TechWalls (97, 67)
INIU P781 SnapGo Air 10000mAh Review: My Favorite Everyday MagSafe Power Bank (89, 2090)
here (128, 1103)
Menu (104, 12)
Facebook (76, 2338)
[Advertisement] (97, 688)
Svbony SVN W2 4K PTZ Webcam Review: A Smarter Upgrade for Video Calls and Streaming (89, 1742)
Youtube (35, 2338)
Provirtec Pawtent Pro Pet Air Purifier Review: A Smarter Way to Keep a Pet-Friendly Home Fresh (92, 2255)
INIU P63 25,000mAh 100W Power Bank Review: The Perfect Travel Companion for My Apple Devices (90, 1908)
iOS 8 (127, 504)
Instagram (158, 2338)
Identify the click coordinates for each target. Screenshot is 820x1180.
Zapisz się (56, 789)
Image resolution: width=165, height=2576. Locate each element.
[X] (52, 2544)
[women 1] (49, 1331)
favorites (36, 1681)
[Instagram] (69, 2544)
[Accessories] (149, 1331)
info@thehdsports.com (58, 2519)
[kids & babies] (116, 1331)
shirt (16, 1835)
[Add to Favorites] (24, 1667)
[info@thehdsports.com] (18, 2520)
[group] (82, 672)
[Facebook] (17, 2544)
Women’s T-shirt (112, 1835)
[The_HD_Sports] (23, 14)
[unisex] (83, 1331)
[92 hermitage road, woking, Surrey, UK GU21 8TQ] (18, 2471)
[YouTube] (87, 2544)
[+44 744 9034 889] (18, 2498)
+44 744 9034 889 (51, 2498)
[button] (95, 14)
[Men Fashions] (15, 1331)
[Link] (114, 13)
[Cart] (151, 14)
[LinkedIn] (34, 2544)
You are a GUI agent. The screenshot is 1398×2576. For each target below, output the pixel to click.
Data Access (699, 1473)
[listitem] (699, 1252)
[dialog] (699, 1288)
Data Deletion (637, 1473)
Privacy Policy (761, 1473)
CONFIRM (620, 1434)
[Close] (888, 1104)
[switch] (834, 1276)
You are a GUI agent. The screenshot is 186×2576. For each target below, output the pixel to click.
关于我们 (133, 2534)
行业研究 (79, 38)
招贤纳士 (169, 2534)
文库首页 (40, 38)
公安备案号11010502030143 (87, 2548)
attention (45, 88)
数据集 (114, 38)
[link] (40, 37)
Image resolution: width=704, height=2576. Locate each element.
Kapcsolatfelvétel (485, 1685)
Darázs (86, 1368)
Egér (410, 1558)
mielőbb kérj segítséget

• TASK OBJECTIVE: Among the lines above, repeat exactly those from the line with "Women’s T-shirt (112, 1835)" to the line with "[LinkedIn] (34, 2544)", counting both ends.

• FINISHED TASK:
Women’s T-shirt (112, 1835)
[The_HD_Sports] (23, 14)
[unisex] (83, 1331)
[92 hermitage road, woking, Surrey, UK GU21 8TQ] (18, 2471)
[YouTube] (87, 2544)
[+44 744 9034 889] (18, 2498)
+44 744 9034 889 (51, 2498)
[button] (95, 14)
[Men Fashions] (15, 1331)
[Link] (114, 13)
[Cart] (151, 14)
[LinkedIn] (34, 2544)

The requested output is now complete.